LISTED RECORDS Start Marker
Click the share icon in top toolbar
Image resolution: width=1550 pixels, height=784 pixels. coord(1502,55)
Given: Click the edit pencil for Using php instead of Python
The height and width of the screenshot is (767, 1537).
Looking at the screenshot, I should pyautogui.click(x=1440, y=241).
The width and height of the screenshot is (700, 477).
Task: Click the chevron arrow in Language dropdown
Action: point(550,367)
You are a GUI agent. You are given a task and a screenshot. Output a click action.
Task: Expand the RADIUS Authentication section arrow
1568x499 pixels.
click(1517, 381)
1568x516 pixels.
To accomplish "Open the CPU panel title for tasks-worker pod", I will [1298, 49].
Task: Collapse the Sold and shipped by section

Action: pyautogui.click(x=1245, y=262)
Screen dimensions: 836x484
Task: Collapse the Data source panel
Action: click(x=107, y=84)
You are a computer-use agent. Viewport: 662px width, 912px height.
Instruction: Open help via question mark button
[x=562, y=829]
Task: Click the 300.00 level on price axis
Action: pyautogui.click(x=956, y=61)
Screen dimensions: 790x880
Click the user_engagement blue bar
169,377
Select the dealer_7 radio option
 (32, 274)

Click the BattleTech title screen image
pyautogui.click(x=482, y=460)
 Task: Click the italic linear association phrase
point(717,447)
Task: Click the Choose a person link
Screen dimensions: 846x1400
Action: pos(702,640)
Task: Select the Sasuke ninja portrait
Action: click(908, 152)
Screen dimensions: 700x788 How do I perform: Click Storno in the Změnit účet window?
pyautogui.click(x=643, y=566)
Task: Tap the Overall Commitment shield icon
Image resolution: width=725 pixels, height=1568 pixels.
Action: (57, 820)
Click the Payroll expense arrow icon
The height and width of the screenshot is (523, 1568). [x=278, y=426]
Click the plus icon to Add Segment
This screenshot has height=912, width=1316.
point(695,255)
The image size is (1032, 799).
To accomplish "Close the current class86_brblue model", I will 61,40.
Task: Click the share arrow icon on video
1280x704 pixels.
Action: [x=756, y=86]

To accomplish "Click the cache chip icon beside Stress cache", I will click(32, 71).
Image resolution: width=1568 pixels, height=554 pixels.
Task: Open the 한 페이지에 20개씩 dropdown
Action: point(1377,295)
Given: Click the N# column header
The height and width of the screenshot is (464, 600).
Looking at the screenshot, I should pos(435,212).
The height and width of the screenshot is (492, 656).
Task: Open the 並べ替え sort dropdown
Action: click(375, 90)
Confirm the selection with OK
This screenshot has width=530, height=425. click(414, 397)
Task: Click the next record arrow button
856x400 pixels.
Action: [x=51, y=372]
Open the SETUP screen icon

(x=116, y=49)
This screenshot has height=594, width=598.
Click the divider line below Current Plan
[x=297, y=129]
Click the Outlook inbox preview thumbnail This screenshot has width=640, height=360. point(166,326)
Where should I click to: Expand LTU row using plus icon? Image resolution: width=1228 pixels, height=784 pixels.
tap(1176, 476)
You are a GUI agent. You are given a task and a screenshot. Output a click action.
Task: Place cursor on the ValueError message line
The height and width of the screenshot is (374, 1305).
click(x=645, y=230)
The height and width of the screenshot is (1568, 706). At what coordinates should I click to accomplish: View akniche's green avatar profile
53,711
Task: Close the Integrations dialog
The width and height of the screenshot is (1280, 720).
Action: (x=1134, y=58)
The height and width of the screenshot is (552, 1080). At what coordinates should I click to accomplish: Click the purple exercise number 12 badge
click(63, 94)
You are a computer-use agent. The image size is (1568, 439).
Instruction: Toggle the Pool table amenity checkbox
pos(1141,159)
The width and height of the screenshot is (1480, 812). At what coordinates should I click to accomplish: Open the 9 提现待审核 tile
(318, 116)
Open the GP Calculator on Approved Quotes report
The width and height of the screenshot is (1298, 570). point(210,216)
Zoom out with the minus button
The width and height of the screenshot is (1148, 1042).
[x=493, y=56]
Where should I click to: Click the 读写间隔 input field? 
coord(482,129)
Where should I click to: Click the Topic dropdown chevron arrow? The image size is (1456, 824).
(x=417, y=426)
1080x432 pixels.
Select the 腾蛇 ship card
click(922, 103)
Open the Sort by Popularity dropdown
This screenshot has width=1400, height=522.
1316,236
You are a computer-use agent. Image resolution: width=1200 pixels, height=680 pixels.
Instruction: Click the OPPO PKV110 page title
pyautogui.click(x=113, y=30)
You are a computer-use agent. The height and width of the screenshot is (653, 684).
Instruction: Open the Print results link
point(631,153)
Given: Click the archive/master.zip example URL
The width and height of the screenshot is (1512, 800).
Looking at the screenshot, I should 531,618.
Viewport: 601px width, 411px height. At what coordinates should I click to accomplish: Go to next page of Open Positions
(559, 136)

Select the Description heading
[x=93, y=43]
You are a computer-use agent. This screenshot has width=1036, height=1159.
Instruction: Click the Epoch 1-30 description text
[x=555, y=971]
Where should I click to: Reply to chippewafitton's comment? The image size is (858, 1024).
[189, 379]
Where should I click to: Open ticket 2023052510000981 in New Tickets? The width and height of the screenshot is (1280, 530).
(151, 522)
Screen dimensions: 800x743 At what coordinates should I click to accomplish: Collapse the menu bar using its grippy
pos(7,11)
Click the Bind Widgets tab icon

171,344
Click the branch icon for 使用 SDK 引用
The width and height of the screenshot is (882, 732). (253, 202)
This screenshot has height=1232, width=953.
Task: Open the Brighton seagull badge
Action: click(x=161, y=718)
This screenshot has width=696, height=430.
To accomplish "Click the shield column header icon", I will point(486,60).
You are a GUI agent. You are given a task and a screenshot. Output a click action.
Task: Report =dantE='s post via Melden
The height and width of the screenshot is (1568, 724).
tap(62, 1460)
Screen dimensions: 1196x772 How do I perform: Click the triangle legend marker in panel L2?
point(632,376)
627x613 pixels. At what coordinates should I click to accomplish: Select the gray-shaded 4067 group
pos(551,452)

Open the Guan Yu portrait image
LISTED RECORDS End Marker
Every line above needs to be retyped exactly.

Click the share icon in top toolbar
Image resolution: width=1550 pixels, height=784 pixels. coord(1502,55)
Given: Click the edit pencil for Using php instead of Python
The height and width of the screenshot is (767, 1537).
Looking at the screenshot, I should pyautogui.click(x=1440, y=241).
The width and height of the screenshot is (700, 477).
Task: Click the chevron arrow in Language dropdown
Action: point(550,367)
You are a GUI agent. You are given a task and a screenshot. Output a click action.
Task: Expand the RADIUS Authentication section arrow
1568x499 pixels.
click(1517, 381)
1568x516 pixels.
To accomplish "Open the CPU panel title for tasks-worker pod", I will [1298, 49].
Task: Collapse the Sold and shipped by section

Action: pyautogui.click(x=1245, y=262)
Screen dimensions: 836x484
Task: Collapse the Data source panel
Action: click(x=107, y=84)
You are a computer-use agent. Viewport: 662px width, 912px height.
Instruction: Open help via question mark button
[x=562, y=829]
Task: Click the 300.00 level on price axis
Action: pyautogui.click(x=956, y=61)
Screen dimensions: 790x880
Click the user_engagement blue bar
169,377
Select the dealer_7 radio option
 (32, 274)

Click the BattleTech title screen image
pyautogui.click(x=482, y=460)
 Task: Click the italic linear association phrase
point(717,447)
Task: Click the Choose a person link
Screen dimensions: 846x1400
Action: pos(702,640)
Task: Select the Sasuke ninja portrait
Action: click(908, 152)
Screen dimensions: 700x788 How do I perform: Click Storno in the Změnit účet window?
pyautogui.click(x=643, y=566)
Task: Tap the Overall Commitment shield icon
Image resolution: width=725 pixels, height=1568 pixels.
Action: (57, 820)
Click the Payroll expense arrow icon
The height and width of the screenshot is (523, 1568). [x=278, y=426]
Click the plus icon to Add Segment
This screenshot has height=912, width=1316.
point(695,255)
The image size is (1032, 799).
To accomplish "Close the current class86_brblue model", I will 61,40.
Task: Click the share arrow icon on video
1280x704 pixels.
Action: [x=756, y=86]

To accomplish "Click the cache chip icon beside Stress cache", I will click(32, 71).
Image resolution: width=1568 pixels, height=554 pixels.
Task: Open the 한 페이지에 20개씩 dropdown
Action: point(1377,295)
Given: Click the N# column header
The height and width of the screenshot is (464, 600).
Looking at the screenshot, I should pos(435,212).
The height and width of the screenshot is (492, 656).
Task: Open the 並べ替え sort dropdown
Action: click(375, 90)
Confirm the selection with OK
This screenshot has width=530, height=425. click(414, 397)
Task: Click the next record arrow button
856x400 pixels.
Action: [x=51, y=372]
Open the SETUP screen icon

(x=116, y=49)
This screenshot has height=594, width=598.
Click the divider line below Current Plan
[x=297, y=129]
Click the Outlook inbox preview thumbnail This screenshot has width=640, height=360. point(166,326)
Where should I click to: Expand LTU row using plus icon? Image resolution: width=1228 pixels, height=784 pixels.
tap(1176, 476)
You are a GUI agent. You are given a task and a screenshot. Output a click action.
Task: Place cursor on the ValueError message line
The height and width of the screenshot is (374, 1305).
click(x=645, y=230)
The height and width of the screenshot is (1568, 706). At what coordinates should I click to accomplish: View akniche's green avatar profile
53,711
Task: Close the Integrations dialog
The width and height of the screenshot is (1280, 720).
Action: (x=1134, y=58)
The height and width of the screenshot is (552, 1080). At what coordinates should I click to accomplish: Click the purple exercise number 12 badge
click(63, 94)
You are a computer-use agent. The image size is (1568, 439).
Instruction: Toggle the Pool table amenity checkbox
pos(1141,159)
The width and height of the screenshot is (1480, 812). At what coordinates should I click to accomplish: Open the 9 提现待审核 tile
(318, 116)
Open the GP Calculator on Approved Quotes report
The width and height of the screenshot is (1298, 570). point(210,216)
Zoom out with the minus button
The width and height of the screenshot is (1148, 1042).
[x=493, y=56]
Where should I click to: Click the 读写间隔 input field? 
coord(482,129)
Where should I click to: Click the Topic dropdown chevron arrow? The image size is (1456, 824).
(x=417, y=426)
1080x432 pixels.
Select the 腾蛇 ship card
click(922, 103)
Open the Sort by Popularity dropdown
This screenshot has width=1400, height=522.
1316,236
You are a computer-use agent. Image resolution: width=1200 pixels, height=680 pixels.
Instruction: Click the OPPO PKV110 page title
pyautogui.click(x=113, y=30)
You are a computer-use agent. The height and width of the screenshot is (653, 684).
Instruction: Open the Print results link
point(631,153)
Given: Click the archive/master.zip example URL
The width and height of the screenshot is (1512, 800).
Looking at the screenshot, I should 531,618.
Viewport: 601px width, 411px height. At what coordinates should I click to accomplish: Go to next page of Open Positions
(559, 136)

Select the Description heading
[x=93, y=43]
You are a computer-use agent. This screenshot has width=1036, height=1159.
Instruction: Click the Epoch 1-30 description text
[x=555, y=971]
Where should I click to: Reply to chippewafitton's comment? The image size is (858, 1024).
[189, 379]
Where should I click to: Open ticket 2023052510000981 in New Tickets? The width and height of the screenshot is (1280, 530).
(151, 522)
Screen dimensions: 800x743 At what coordinates should I click to accomplish: Collapse the menu bar using its grippy
pos(7,11)
Click the Bind Widgets tab icon

171,344
Click the branch icon for 使用 SDK 引用
The width and height of the screenshot is (882, 732). (253, 202)
This screenshot has height=1232, width=953.
Task: Open the Brighton seagull badge
Action: click(x=161, y=718)
This screenshot has width=696, height=430.
To accomplish "Click the shield column header icon", I will point(486,60).
You are a GUI agent. You are given a task and a screenshot. Output a click action.
Task: Report =dantE='s post via Melden
The height and width of the screenshot is (1568, 724).
tap(62, 1460)
Screen dimensions: 1196x772 How do I perform: Click the triangle legend marker in panel L2?
point(632,376)
627x613 pixels. At what coordinates should I click to accomplish: Select the gray-shaded 4067 group
pos(551,452)

Open the Guan Yu portrait image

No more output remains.